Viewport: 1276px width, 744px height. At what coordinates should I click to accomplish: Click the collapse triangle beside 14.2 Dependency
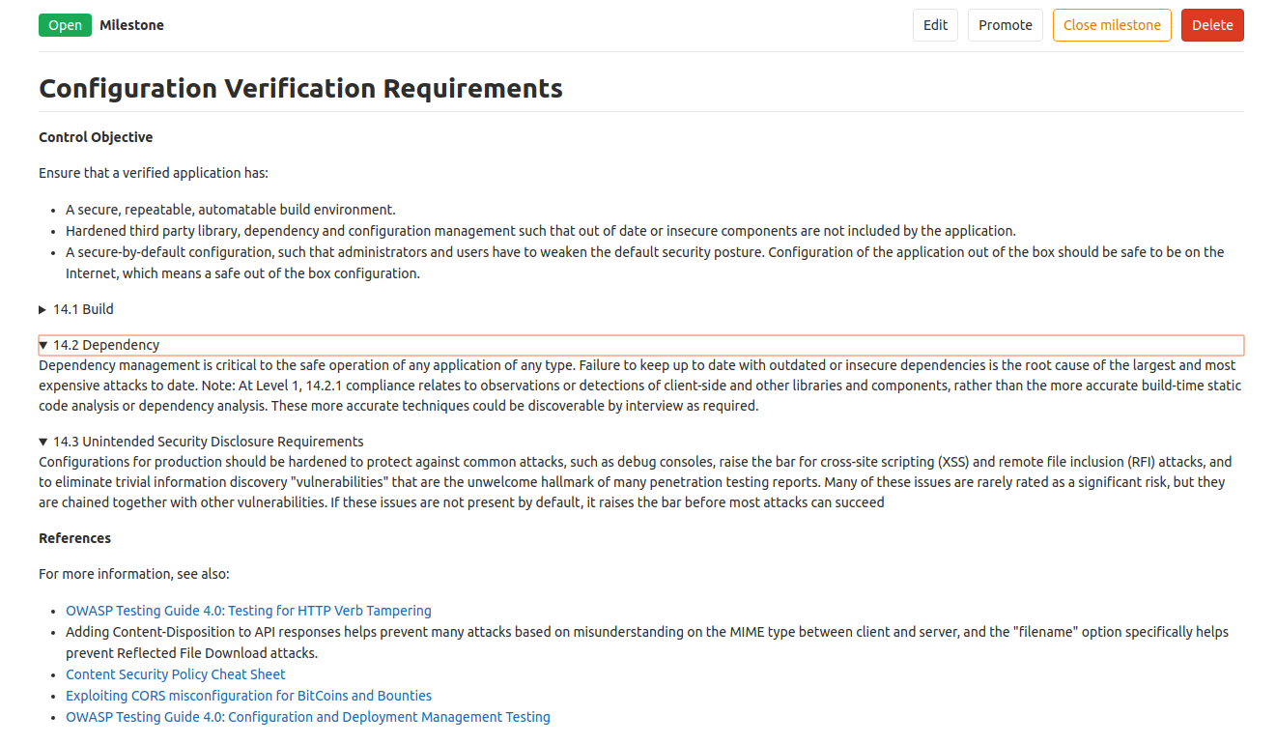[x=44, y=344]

---

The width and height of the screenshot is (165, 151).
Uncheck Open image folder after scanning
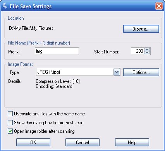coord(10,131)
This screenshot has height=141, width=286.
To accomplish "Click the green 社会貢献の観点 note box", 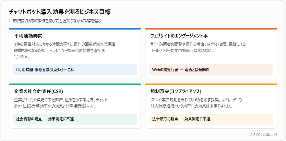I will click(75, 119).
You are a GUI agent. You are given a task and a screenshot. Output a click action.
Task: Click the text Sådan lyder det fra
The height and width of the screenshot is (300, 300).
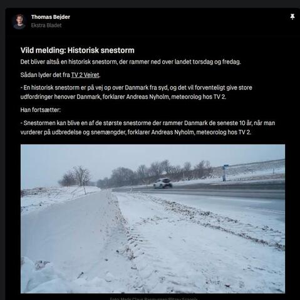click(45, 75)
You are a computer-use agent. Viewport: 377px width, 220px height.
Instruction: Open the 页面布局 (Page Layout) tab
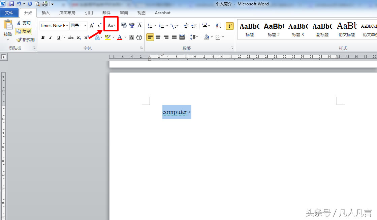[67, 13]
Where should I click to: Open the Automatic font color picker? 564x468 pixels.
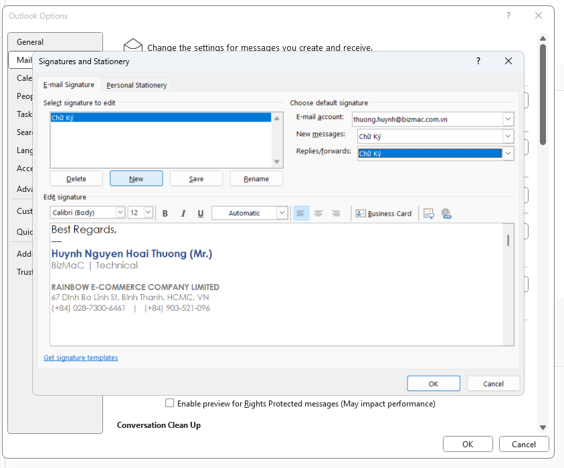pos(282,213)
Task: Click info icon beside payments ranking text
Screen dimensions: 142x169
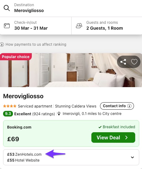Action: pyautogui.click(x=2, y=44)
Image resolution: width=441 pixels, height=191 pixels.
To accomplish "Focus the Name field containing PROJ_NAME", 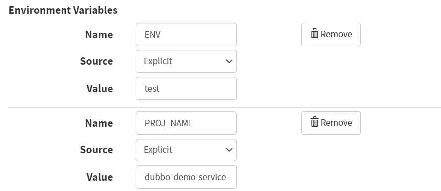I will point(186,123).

...

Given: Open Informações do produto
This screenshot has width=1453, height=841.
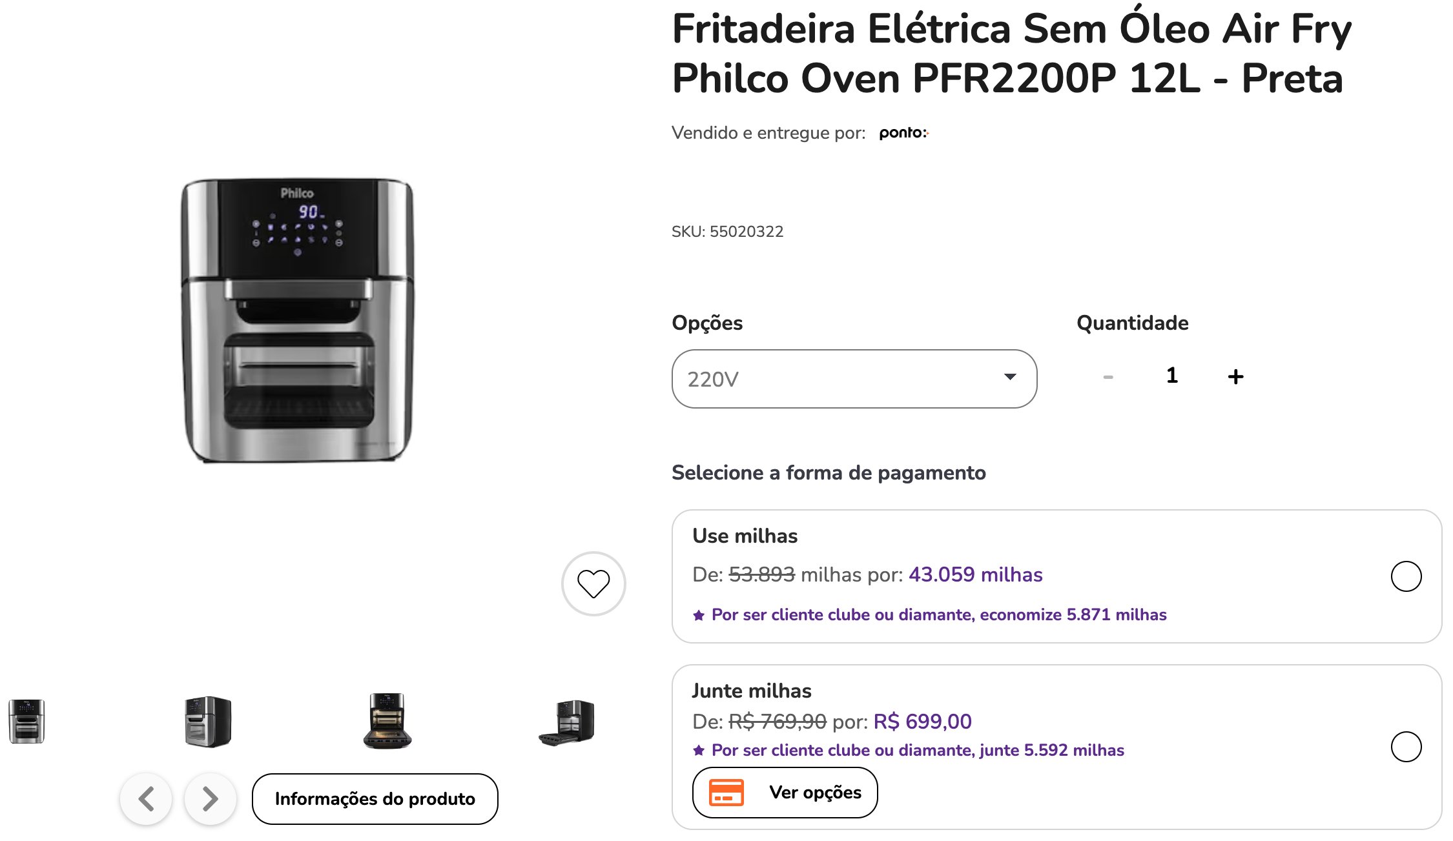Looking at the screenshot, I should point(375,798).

Work required » Gather each line in the data that holds the string "text".

The completed task »
Task: Click the text Sådan lyder det fra
Task: Click info icon beside payments ranking text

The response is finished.